Simple Linear Regression Results
Dependent Variable: Fatal Crashes
Independent Variable: Population
Regression Equation: \(\text{Fatal Crashes} = 77.073 + 0.0000826 \text{ Population}\)
Sample Size: 51
Correlation Coefficient (\(r\)): 0.93228819
R-Square 0.86916127

a. The dependent (\(x\)-) variable is population; the independent (\(y\)-) variable is number of fatal crashes. b. The regression equation has a positive slope of \(m = 0.0000826\), so the association is positive. c. As the population increases, the number of fatal crashes tends to increase. d. - Slope: For every additional 1 person in the population, the number of fatal crashes increases by 0.0000826. - \(y\)-intercept: The \(y\)-intercept is 77.073. This means that if a state had a population of zero, there would be 77.073 fatal crashes, which is not physically possible.

TipExample 5.

Suppose there is a strong linear relationship between women’s heights and their weights, with a regression equation given below: \[ \text{Weight} = -442.882 + 9.029 \text{ Height} \] What weight does this equation predict for a woman who is 36 inches tall?

Substitute 36 into Height in the equation: \[ \text{Weight} = -442.882 + 9.029 \times 36 = -117.838 \text{ lb} \] This is not possible because a person cannot have a negative weight.

TipExample 6.

Suppose the data on a car’s age and its predicted monetary value produces a correlation coefficient of \(r = −0.778\). Compute and interpret the coefficient of determination.

Recall that the coefficient of determination is defined as \(r^2\), where \(r\) is the correlation coefficient. Therefore, \[ r^2 = (-0.778)^2 = 0.605284 \approx 60.53\% \] This means that approximately 60.53% of the variation in the dependent variable can be explained by the independent variable.

Chapter 4 Quick Review

TipQuestion 1.

The scatterplot below shows what type of relationship between the number of runs scored and the number of hits for a group of baseball players?

There is a moderately strong, positive linear relation between the number of runs scored and the number of hits.

TipQuestion 2.

There is a negative association between the percentage of smoke-free homes and the percentage of high school students who smoke. This means what exactly?

This means that as the percentage of smoke-free homes increases, the percentage of high schoolers who smoke tends to decrease.

TipQuestion 3.

For a certain group of cars, there is a strong association between the city and the highway mileage that can be described by the following regression equation: \[ \text{Predict Hwy MPG} = 8.25 + 0.87 \text{ City MPG} \] Interpret the slope.

The slope in this instance is \(m = 0.87\). This meant that for every additional one mile per gallon in city mileage, the predicted highway mileage increases by 0.87.

TipQuestion 4.

Which of the following values of correlation coefficient indicates the strongest association between two variables?
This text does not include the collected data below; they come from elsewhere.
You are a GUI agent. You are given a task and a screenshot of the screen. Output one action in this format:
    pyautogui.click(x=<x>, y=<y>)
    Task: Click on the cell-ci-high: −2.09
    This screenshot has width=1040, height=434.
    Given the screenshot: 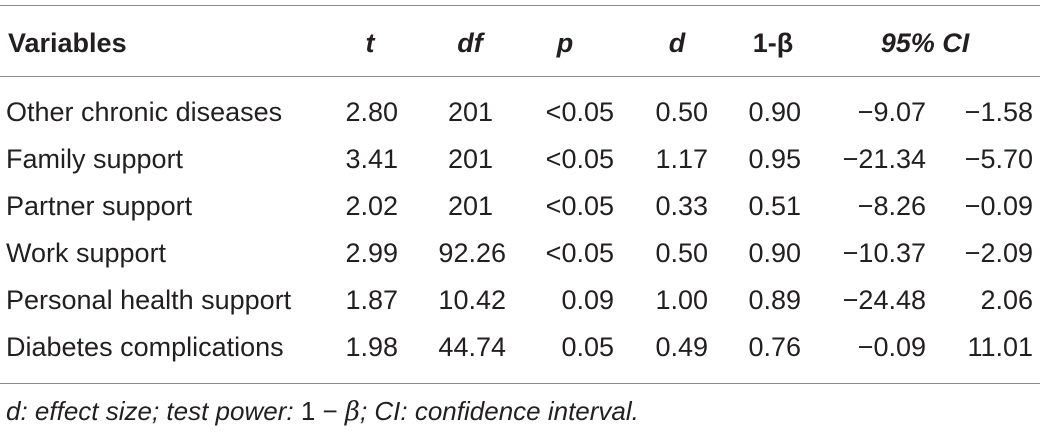 What is the action you would take?
    pyautogui.click(x=998, y=253)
Why? \[ 0.32, \; 0.62, \; 0.78, \; -0.98 \]

The correlation coefficient \(r\) indicates the strength of the association between two variables; the closer \(r\) is to either \(+1\) or \(-1\), the stronger the relationship. In this case, \(r = -0.98\).

TipQuestion 5.

When doing a regression analysis on a data set, which of the following remain the same no matter which variable is chosen for \(x\) and which is chosen for \(y\)?

  1. The \(x\)-intercept of the regression equation
  2. The slope of the regression equation
  3. The correlation coefficient
  4. All of the above

The correct answer is c. The only value in linear regression that is invariant to the order of the variables is the correlation coefficient (\(r\)).